Things changed when they played Northern Ireland in the last 16 though. All of a sudden, they were the favourites and they had to live up to that billing. Northern Ireland played Wales at their own game and very nearly won, had it not been for the tricky nature of Bale’s ball which ended up being converted into his own goal by Gareth McAuley.
Coming into this game, Wales regained their favourable tag of underdogs again. The pressure was on Belgium, who playing three miles from their own country, were expected to turn up tonight and progress into the semi-finals. They did not meet that expectation.
Wales will be underdogs once more against Portugal and as everyone gets ready for Bale vs Ronaldo, Chris Coleman can go to sleep knowing that - even though his side represent dragons - he just needs to reassure them they’re underdogs throughout this entire tournament.

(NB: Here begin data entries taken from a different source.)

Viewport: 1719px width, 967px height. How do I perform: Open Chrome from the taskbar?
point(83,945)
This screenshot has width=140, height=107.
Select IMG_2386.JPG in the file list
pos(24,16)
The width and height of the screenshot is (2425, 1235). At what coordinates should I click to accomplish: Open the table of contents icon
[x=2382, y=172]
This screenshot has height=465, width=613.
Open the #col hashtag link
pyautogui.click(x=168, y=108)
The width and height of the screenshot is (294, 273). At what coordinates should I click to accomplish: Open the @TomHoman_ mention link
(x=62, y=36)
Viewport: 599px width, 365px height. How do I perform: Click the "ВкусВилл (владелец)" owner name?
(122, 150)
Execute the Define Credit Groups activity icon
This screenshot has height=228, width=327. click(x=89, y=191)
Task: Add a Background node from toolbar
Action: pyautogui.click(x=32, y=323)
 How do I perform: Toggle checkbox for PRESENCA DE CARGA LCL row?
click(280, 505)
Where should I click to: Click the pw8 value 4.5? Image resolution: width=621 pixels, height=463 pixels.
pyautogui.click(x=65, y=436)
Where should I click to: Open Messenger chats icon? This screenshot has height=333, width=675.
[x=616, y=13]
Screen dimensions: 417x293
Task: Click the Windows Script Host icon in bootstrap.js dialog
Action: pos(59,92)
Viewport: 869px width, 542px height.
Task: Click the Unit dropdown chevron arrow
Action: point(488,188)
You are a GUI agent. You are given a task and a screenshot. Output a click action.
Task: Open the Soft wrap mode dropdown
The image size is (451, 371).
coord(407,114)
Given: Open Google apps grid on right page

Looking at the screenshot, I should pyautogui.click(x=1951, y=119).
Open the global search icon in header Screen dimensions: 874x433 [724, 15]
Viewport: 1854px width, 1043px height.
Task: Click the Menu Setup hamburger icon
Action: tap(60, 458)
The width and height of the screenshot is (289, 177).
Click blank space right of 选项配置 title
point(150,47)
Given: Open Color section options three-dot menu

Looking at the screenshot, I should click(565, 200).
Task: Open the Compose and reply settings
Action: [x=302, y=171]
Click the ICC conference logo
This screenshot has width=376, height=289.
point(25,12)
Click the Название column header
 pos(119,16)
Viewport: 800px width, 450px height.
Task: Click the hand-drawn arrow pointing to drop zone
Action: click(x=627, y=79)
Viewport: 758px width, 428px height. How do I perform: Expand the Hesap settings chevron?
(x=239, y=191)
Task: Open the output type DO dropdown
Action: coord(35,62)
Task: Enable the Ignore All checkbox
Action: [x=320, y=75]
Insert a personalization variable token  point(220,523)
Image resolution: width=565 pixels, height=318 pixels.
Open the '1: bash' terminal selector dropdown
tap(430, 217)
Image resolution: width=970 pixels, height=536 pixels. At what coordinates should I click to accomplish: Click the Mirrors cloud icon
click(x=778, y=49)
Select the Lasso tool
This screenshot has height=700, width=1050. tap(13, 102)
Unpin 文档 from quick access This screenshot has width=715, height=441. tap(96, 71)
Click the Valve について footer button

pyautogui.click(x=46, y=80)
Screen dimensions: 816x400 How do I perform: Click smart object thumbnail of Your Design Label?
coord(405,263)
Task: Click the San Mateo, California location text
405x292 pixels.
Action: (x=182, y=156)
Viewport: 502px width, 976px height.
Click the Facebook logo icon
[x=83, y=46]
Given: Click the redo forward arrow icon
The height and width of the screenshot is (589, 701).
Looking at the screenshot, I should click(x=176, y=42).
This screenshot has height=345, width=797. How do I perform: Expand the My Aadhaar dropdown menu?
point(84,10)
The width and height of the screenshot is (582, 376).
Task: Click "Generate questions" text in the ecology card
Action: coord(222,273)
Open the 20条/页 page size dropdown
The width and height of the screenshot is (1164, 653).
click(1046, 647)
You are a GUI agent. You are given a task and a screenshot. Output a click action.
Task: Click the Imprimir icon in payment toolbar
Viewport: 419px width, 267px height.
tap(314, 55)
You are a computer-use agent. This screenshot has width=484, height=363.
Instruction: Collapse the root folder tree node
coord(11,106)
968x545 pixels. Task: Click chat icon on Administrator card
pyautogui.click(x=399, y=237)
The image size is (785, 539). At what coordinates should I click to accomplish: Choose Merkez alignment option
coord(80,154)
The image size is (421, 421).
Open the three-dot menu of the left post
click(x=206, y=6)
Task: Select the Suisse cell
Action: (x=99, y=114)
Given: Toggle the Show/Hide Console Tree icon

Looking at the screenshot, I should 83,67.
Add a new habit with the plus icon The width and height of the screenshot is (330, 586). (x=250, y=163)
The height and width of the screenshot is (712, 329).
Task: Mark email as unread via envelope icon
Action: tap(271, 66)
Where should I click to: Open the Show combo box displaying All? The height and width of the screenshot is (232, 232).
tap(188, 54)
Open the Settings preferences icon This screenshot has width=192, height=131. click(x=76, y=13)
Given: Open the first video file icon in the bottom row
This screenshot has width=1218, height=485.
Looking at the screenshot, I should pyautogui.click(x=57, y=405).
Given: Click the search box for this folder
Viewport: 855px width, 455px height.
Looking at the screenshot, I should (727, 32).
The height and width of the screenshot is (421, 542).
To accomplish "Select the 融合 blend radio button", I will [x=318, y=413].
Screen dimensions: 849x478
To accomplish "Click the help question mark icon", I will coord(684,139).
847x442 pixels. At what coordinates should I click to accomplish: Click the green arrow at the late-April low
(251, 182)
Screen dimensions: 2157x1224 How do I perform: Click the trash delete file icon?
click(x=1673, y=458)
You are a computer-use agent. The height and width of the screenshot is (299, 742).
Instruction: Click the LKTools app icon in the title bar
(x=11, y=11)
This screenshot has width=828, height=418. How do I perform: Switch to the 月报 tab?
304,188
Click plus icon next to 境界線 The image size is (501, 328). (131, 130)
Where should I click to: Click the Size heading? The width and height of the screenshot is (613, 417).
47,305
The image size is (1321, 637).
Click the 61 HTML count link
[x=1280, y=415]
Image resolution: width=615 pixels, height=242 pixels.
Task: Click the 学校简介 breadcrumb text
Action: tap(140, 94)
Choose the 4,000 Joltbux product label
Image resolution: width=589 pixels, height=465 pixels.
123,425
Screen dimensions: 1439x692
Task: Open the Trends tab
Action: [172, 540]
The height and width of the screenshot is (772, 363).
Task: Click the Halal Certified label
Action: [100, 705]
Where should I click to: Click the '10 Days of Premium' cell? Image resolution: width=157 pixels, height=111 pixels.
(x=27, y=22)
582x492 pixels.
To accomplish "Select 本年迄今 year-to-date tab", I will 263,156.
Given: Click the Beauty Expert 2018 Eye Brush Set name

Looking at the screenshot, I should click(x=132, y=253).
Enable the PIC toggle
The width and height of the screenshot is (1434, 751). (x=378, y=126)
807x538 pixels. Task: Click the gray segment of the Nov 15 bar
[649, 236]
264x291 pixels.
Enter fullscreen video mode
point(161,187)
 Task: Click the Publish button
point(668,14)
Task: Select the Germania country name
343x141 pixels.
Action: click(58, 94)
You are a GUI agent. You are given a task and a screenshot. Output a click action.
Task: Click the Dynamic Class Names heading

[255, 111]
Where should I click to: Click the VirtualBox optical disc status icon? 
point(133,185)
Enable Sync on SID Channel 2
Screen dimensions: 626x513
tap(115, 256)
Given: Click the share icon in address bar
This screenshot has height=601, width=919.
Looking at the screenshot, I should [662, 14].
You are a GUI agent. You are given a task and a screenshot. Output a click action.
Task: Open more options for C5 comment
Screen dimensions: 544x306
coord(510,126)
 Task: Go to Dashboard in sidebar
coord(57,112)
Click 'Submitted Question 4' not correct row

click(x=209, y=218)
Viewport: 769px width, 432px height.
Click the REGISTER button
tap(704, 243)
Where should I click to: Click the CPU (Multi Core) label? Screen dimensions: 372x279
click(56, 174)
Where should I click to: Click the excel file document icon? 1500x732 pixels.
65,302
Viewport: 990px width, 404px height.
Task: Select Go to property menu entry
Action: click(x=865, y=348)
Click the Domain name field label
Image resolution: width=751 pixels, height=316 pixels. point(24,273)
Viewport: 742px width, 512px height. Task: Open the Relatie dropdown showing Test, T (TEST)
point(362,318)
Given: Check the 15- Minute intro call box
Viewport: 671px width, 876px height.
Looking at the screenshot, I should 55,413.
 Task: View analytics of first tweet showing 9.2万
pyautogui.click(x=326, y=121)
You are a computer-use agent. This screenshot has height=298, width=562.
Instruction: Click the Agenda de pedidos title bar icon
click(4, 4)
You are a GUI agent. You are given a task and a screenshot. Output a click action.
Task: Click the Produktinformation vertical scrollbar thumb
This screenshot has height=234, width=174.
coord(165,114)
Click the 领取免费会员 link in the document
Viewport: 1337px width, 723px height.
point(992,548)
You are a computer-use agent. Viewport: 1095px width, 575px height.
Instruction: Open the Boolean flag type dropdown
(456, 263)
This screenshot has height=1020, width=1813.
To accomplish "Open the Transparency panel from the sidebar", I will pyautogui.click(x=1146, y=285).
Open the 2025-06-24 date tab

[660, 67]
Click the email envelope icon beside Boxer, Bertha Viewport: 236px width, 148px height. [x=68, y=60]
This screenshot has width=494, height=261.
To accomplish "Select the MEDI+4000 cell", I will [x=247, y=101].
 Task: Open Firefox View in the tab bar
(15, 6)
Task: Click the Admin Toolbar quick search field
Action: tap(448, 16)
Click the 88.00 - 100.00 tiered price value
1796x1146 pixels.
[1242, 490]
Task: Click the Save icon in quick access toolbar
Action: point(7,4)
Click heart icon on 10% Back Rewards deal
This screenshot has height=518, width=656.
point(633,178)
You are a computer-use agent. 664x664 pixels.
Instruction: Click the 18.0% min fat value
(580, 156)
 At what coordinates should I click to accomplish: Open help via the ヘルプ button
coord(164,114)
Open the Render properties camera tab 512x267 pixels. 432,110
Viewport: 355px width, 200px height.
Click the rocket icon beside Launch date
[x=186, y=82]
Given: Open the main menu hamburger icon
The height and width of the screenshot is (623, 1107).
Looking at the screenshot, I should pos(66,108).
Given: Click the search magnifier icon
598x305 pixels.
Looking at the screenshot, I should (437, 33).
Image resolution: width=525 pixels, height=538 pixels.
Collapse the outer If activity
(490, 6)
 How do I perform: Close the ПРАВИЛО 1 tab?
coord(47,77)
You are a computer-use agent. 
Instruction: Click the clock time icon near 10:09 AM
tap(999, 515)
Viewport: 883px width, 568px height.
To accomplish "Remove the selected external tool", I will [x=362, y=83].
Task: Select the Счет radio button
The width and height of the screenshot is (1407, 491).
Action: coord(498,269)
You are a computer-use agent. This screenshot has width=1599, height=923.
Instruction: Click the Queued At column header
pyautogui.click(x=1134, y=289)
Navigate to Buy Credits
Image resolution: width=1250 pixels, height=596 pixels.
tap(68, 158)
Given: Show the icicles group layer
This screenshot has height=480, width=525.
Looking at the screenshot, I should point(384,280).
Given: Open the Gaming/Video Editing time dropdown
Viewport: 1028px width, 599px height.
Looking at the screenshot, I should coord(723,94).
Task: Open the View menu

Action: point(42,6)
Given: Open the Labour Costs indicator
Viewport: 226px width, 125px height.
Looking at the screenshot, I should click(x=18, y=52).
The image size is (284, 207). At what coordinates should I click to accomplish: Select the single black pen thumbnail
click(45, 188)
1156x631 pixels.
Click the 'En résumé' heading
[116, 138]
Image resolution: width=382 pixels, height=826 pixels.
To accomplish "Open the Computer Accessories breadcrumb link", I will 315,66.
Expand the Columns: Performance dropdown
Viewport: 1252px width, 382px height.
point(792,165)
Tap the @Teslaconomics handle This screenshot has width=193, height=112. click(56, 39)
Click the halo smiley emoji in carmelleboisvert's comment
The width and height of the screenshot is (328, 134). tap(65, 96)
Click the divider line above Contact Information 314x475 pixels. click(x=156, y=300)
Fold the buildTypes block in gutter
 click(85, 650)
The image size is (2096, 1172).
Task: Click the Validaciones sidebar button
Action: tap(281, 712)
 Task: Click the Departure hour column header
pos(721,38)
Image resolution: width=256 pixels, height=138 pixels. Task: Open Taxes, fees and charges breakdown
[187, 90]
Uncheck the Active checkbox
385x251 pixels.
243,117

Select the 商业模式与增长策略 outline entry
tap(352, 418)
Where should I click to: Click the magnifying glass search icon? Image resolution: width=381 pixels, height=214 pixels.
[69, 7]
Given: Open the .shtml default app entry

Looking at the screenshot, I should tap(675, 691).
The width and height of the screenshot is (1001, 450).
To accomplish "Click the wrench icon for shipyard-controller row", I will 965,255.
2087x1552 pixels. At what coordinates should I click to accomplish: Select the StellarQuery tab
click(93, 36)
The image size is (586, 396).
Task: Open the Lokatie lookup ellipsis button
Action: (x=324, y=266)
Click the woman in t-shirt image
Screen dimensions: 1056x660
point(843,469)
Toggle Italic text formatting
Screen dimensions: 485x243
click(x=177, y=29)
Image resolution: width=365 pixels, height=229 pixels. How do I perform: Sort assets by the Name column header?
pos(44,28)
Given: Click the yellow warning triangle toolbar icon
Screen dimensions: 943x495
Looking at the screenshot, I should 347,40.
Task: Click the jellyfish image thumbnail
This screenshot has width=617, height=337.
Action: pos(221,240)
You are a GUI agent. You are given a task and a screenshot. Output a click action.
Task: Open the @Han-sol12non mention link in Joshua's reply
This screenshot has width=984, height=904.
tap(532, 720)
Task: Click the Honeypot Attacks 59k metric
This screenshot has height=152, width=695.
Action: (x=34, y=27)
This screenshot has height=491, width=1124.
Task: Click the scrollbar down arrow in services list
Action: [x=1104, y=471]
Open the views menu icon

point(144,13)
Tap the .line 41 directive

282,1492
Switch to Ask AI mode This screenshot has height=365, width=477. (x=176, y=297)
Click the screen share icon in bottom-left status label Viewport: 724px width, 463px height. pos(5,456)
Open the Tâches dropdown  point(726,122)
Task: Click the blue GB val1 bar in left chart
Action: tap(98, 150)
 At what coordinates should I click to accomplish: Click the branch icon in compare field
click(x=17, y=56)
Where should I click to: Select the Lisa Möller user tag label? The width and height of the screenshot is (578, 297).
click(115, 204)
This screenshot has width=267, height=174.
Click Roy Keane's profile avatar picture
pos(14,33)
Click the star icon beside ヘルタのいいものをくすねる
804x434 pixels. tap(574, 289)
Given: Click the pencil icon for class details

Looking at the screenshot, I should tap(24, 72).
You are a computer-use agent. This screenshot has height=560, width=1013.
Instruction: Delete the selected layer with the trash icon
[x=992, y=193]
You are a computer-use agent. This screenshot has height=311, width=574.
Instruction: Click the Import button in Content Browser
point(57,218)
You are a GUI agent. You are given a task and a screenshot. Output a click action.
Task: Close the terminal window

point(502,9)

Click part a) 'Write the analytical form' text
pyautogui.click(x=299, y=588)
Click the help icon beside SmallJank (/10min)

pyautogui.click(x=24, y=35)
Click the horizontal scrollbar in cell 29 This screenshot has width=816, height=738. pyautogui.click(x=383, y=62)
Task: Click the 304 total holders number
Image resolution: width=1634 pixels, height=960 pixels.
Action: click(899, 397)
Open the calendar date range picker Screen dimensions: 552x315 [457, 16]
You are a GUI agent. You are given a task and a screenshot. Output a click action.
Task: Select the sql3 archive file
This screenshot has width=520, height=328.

The Arsenal midfielder won't be eligible for their last four clash with Portugal but there is no denying the impact he has had on this Welsh team during this tournament. Ramsey finished the game against Belgium having created six chances for his side - two of which were converted. In comparison, Belgium managed 11 as a team.
It now falls on the shoulders of Bale and Wales's midfielders to create the chances created by a player who has been just as important as the Real Madrid man.